L'initiative de collaboration entre les mouvements sur la Palestine
En effet, l'une des discussions sur la collaboration entre les mouvements les plus pertinentes pour Ma'an était celle portant sur le mouvement Boycott, Désinvestissement, Sanctions (BDS) au croisement du féminisme et de la lutte de libération nationale. Il existe d'innombrables interconnexions entre les mouvements féministes et le mouvement BDS. D'une manière générale, le mouvement BDS adopte des pratiques et des idéologies féministes anticolonialistes progressistes. C’est donc un mouvement anticolonialiste de libération féministe. Cependant, le BDS fait face à de nombreux défis liés à ces connexions. L'un d'eux concerne la campagne sioniste radicale consacrée au Pinkwashing, qui se sert des communautés homosexuelles pour dépeindre Israël comme un « paradis gay » tout en représentant les cultures arabes et palestiniennes comme intrinsèquement homophobes. Pour les organisations qui travaillons sur des initiatives anticolonialistes et féministes en Israël et qui les soutenons, les défis sont innombrables, en particulier pour les partisan-e-s du BDS en Israël.
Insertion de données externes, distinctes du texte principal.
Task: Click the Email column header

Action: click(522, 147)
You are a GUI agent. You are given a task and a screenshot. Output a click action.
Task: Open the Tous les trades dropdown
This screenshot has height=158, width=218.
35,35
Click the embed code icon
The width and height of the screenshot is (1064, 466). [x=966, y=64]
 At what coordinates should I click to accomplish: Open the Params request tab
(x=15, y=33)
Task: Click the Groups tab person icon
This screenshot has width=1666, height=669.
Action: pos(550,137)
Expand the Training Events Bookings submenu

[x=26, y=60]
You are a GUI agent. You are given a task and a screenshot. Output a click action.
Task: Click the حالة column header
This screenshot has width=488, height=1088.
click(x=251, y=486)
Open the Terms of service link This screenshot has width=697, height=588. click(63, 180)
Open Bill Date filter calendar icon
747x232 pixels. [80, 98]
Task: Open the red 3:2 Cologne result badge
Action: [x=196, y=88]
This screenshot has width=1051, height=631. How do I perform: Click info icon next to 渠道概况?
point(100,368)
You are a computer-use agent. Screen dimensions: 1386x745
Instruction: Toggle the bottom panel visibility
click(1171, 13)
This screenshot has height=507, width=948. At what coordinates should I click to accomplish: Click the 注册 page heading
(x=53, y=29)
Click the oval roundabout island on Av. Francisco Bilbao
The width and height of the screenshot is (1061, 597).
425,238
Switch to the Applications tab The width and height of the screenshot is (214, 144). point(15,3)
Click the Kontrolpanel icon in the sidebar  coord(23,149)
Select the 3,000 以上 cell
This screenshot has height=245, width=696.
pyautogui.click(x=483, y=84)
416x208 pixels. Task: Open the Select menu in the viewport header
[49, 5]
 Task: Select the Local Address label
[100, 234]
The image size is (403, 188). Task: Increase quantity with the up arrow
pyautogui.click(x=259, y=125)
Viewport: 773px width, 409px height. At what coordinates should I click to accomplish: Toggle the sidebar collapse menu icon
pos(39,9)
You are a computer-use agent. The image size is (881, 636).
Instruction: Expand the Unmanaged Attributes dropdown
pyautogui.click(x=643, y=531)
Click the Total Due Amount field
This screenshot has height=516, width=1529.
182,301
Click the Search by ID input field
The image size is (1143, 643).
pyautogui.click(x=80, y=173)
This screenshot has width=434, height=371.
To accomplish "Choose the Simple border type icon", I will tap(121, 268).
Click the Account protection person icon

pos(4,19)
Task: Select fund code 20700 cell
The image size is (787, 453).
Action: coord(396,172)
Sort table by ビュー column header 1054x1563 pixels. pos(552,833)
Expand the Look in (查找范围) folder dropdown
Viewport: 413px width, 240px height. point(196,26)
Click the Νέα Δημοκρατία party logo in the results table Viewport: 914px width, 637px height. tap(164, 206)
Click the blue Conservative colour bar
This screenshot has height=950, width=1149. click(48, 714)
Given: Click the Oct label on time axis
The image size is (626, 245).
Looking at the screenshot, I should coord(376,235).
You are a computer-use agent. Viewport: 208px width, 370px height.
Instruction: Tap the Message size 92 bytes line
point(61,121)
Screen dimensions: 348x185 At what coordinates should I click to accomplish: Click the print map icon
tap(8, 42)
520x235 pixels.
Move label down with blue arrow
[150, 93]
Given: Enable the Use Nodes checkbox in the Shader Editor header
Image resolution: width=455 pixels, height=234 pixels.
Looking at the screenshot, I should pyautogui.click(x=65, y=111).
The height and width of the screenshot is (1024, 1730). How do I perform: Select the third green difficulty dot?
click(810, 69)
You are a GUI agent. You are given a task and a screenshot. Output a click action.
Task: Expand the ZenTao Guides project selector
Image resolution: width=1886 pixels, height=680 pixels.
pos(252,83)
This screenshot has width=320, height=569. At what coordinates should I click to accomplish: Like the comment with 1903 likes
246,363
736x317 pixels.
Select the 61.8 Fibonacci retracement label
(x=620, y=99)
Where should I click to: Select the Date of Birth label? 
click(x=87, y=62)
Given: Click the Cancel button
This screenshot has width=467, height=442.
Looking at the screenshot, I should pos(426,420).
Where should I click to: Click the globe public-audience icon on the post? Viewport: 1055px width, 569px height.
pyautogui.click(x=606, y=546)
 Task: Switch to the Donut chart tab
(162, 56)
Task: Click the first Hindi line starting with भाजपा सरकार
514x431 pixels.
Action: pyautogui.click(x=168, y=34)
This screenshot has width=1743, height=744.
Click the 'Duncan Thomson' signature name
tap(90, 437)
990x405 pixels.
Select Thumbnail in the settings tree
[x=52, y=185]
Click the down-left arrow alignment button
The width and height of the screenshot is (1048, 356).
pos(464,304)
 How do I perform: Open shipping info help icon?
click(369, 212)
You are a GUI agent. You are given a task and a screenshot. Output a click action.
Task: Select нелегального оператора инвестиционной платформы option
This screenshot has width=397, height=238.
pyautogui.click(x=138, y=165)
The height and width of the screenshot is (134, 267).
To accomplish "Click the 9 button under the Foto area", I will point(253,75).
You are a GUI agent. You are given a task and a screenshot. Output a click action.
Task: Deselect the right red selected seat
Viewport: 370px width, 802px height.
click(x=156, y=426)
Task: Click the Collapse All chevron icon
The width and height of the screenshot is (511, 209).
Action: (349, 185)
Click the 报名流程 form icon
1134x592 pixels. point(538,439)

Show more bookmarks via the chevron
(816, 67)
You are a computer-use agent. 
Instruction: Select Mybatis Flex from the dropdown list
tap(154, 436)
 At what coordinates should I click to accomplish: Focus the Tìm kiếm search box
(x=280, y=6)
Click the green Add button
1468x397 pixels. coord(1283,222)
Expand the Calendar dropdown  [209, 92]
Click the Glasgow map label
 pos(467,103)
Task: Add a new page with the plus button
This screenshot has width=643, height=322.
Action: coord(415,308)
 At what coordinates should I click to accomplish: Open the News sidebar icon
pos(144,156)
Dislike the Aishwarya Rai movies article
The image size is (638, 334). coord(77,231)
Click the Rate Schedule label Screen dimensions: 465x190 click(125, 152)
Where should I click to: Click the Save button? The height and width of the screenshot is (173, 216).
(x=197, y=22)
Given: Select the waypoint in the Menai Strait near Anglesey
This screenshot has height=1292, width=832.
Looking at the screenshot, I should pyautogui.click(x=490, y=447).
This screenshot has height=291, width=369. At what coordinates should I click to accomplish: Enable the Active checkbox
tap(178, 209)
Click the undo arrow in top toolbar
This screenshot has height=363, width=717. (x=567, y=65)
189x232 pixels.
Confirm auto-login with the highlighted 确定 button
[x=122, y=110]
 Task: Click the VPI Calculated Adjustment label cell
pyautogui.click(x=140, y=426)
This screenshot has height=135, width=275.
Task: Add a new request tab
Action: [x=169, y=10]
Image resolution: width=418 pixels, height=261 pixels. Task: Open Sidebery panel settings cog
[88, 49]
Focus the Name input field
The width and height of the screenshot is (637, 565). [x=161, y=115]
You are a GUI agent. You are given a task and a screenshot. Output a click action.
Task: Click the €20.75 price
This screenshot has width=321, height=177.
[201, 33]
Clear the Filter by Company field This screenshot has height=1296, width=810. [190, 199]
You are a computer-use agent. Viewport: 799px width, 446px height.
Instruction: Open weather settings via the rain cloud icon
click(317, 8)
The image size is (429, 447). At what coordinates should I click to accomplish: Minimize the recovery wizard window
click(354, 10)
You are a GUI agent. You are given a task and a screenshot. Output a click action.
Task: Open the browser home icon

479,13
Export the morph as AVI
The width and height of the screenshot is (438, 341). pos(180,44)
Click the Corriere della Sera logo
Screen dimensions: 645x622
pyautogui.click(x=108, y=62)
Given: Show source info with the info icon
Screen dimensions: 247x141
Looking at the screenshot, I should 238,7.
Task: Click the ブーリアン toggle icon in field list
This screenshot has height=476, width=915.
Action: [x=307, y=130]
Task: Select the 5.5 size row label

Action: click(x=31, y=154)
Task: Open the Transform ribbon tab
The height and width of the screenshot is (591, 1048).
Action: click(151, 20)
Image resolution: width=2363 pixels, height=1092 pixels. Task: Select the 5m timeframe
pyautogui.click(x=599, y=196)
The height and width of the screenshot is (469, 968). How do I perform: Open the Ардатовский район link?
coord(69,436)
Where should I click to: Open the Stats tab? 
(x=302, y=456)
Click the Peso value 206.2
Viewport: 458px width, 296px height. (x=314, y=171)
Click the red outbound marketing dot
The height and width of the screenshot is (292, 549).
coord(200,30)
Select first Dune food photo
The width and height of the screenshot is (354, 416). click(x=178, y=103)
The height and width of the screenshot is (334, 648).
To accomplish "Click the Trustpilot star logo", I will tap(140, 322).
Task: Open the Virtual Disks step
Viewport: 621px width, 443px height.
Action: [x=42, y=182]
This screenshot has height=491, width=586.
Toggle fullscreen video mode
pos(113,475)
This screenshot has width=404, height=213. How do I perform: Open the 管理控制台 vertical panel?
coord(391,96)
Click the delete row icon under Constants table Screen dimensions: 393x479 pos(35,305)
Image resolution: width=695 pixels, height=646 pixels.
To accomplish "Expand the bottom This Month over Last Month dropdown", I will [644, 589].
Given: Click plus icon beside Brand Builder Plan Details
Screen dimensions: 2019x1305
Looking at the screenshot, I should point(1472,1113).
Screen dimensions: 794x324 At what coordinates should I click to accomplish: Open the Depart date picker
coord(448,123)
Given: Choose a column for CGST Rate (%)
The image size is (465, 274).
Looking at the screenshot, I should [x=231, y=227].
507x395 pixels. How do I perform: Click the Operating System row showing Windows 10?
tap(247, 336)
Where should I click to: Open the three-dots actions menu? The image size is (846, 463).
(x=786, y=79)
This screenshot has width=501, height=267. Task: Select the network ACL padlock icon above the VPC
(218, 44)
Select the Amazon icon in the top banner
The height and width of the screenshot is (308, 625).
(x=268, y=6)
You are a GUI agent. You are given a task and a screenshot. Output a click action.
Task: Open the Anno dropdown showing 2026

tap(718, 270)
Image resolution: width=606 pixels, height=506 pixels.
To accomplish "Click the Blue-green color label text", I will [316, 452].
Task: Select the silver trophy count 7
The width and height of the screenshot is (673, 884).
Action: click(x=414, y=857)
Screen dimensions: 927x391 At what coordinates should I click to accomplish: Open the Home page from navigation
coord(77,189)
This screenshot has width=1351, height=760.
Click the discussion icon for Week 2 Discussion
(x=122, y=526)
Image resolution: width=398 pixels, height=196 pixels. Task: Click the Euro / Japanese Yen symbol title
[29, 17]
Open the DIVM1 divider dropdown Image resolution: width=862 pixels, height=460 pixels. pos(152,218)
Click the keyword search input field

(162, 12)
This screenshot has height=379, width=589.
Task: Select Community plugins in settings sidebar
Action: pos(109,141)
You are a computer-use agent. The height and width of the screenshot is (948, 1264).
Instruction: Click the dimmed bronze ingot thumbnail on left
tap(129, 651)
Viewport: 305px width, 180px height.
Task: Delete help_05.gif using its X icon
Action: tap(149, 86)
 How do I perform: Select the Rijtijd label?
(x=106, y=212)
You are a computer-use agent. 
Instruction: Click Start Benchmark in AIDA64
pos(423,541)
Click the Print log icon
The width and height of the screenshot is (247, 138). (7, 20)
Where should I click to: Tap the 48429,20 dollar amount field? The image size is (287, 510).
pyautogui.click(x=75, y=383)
La session spécifique au BDS et à l’initiative inter-mouvements sur la Palestine a fourni un espace permettant de partager les efforts d'élaboration de stratégies réussies, de discuter des obstacles et d'apprendre de celles et ceux qui partagent le combat sur les façons de les surmonter. Le débat complémentaire a mis en évidence des inquiétudes concernant les difficultés rencontrées par les mouvements anticolonialistes travaillant à l'intérieur d'Israël. Nous avons soulevé des questions qui portaient sur notre position en tant qu'organisateurs-trices féministes anticolonialistes travaillant en Israël ; par exemple, qu’est-ce que cela signifie pour nous en tant que partisan-e-s et activistes BDS ? Comment pouvons-nous surmonter le défi incessant des restrictions sur les financements du développement auxquels nous sommes confronté-e-s, en partant du principe que les Arabes israélien-ne-s jouissent des mêmes droits que ceux et celles qui vivent dans un pays prétendument « développé » ?
Rechargée
Sur le chemin du retour du Forum, je me suis sentie submergée par les milliers d’idées qui me venaient à l’esprit sur les façons de faire usage de toute cette richesse d’idées présentées au Forum. Tant d'énergie, tant d'enthousiasme et tant d'idées ! Même si de nombreux défis persistent, notamment pour rendre justice aux femmes arabes bédouines en Israël, l'élaboration de stratégies collectives nous aide à surmonter les peurs de l'échec et de l'isolement. Nos questions s’entrecoupent les unes avec les autres ...
À propos de l'auteure
Membre de l'AWID, Safa a 52 ans et est une « citoyenne palestinienne en Israël ». Elle est la directrice de Ma'an – Forum des organisations de femmes arabes bédouines dans le Néguev. Safa a obtenu une licence et un master en travail social de l'Université Ben Gourion.